The CopperLan Host Application Interface (CHAI) is the application side CopperLan engine that makes abstraction of the application's messaging, networking and various CopperLan features and mechanisms. It provides the developer with a high-level programming interface. It is completely handling the background tasks that make CopperLan alive.

The CHAI is a C++, full object oriented library. Classes, methods, types names are self-describing, names are logically built, and things are made to be easy-to-use, once the basics are understood.

Note
There is a special implementation for embedded implementations relying on C coding, called CHAILink and explained elsewhere.

A developer making a computer application will use the CHAI as is. It is provided either as a static library or a dynamic library depending on the SDK used.

The computer development model is the same for embedded Linux. In our descriptions, we therefore make no difference between "real" computers and embedded computers (=Linux based hardware).
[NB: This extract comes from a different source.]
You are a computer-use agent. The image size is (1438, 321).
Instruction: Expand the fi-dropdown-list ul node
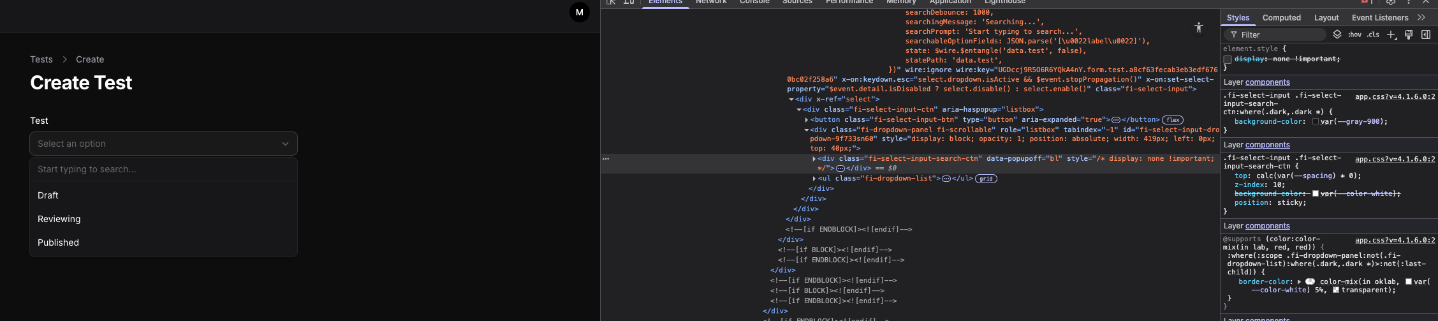pos(814,179)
In case of non-computer embedded designs, there are two models:

  • The CHAI is located within a VNM/CHAI/app MCU; this is typical of autonomous products (= not relying on a computer to be functional)
  • The CHAI in the host (computer) is remote controlled through the CHAILink sub-system (typically via a USB physical link). The embedded application developer has just to include the CHAILink Client C source code (part of the Embedded SDK), and to write platform specific code handling inter-chip communication between the MCU and the host containg the VNM (computer). The CHAILink Client is a standard C interface handling the entire CHAI object set, and giving access to the whole set of CHAI features, even from low-end client MCUs.

Embedded development using the CHAILink model can be realized in emulation on a Windows PC thanks to the CHAILink DLL. This offers the very same interfaces as the embedded CHAILink Client C source code does. So, large part of an embedded application can be developed and validated on a computer in conjunction with platform specific hardware abstraction layer code, then imported as-is in the embedded development environment.